Da Redação
A guerra no Oriente Médio provocou um colapso na produção de petróleo do Iraque após o bloqueio do Estreito de Ormuz. A queda de cerca de 70% na produção expõe a dependência extrema da economia iraquiana do petróleo e amplia o risco de um choque energético global.
A guerra no Oriente Médio começou a produzir efeitos diretos no mercado global de energia. A produção de petróleo do Iraque sofreu um colapso abrupto após o bloqueio do Estreito de Ormuz, um dos corredores marítimos mais estratégicos do planeta para o transporte de petróleo. O país, que é um dos maiores produtores da Opep, foi forçado a reduzir drasticamente sua produção depois que os navios petroleiros deixaram de circular livremente pela região devido ao conflito entre Irã, Estados Unidos e Israel.
Segundo fontes do setor de energia citadas por agências internacionais, a produção nos principais campos petrolíferos do sul do Iraque caiu cerca de 70%, passando de aproximadamente 4,3 milhões de barris por dia para apenas 1,3 milhão de barris diários. Essa queda abrupta ocorreu porque o país não consegue exportar petróleo enquanto a navegação permanece restrita na passagem estratégica do Golfo Pérsico.
O impacto é imediato. Com os tanques de armazenamento praticamente cheios e sem navios suficientes para transportar a produção para o mercado internacional, o Iraque foi obrigado a cortar drasticamente o ritmo de extração. Parte do petróleo restante está sendo direcionada apenas para abastecer refinarias internas, garantindo o consumo doméstico de combustíveis.
As exportações também despencaram. Enquanto os embarques do sul do país superavam 3,3 milhões de barris por dia em fevereiro, agora caíram para cerca de 800 mil barris diários, com apenas dois navios conseguindo carregar petróleo antes que as operações praticamente fossem interrompidas. Autoridades do setor alertam que, se a situação persistir, as exportações podem parar completamente em poucos dias.
A crise ocorre porque o Estreito de Ormuz é um gargalo estratégico do sistema energético global. Cerca de 20% de todo o petróleo e gás natural liquefeito transportado por via marítima no mundo passa por essa rota, que conecta o Golfo Pérsico ao Oceano Índico. Qualquer interrupção prolongada nessa passagem tem potencial para provocar choques nos preços e instabilidade econômica internacional.
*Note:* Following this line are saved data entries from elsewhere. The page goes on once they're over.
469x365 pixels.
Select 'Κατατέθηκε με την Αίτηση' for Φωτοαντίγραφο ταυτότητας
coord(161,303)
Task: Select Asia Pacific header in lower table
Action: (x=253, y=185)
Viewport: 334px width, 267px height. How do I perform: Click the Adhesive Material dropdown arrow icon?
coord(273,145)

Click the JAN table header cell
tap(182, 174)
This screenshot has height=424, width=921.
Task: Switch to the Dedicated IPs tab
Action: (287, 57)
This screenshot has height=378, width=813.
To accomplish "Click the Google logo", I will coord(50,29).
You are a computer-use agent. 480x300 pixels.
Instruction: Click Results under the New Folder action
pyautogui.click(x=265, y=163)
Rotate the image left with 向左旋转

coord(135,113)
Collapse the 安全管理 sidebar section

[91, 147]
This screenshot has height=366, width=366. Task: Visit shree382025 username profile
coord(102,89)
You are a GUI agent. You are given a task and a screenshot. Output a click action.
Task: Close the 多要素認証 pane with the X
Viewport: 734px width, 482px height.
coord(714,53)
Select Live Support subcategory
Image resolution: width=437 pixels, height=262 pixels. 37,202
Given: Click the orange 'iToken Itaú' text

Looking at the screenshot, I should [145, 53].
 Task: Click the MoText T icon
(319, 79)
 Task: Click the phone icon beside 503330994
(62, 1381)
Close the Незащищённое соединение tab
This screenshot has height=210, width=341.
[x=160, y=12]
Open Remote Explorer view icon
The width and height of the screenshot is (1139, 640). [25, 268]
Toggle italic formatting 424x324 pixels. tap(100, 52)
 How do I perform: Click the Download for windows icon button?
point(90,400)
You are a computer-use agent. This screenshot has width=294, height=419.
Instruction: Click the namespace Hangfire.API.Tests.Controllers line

A guerra atual já produziu uma disrupção significativa no sistema energético global. Analistas indicam que ataques a navios, instalações petrolíferas e infraestruturas energéticas no Golfo Pérsico reduziram ou interromperam fluxos de petróleo e gás em diversos países da região. Estimativas apontam que até um quinto do fornecimento global de petróleo e gás natural pode ser afetado pelas interrupções causadas pelo conflito.
Esse cenário também começou a pressionar os preços internacionais do petróleo. A perspectiva de escassez e de bloqueio prolongado das rotas energéticas levou o mercado a reagir rapidamente, com fortes oscilações e tendência de alta no valor do barril, além de preocupação crescente com inflação global e aumento dos custos de energia.
Para o Iraque, a crise tem um impacto particularmente grave. O país depende das vendas de petróleo para mais de 90% de sua receita estatal e para praticamente todos os gastos públicos. Qualquer interrupção prolongada nas exportações ameaça diretamente o funcionamento da economia e das finanças públicas.
Autoridades do setor petrolífero iraquiano descrevem a situação como a mais grave crise operacional enfrentada pela indústria de petróleo do país em mais de duas décadas. O problema vai além da produção imediata: se os campos petrolíferos permanecerem fechados por muito tempo, o processo de retomada da produção poderá levar semanas ou até meses, dependendo do tipo de campo e das condições técnicas das instalações.
Enquanto a guerra continua e o tráfego marítimo permanece comprometido, o colapso da produção iraquiana mostra como um único gargalo geográfico pode desestabilizar todo o sistema energético mundial. A crise reforça a centralidade do Estreito de Ormuz na geopolítica do petróleo e indica que o conflito no Oriente Médio já deixou de ser apenas uma disputa militar regional para se tornar um problema com impactos econômicos globais.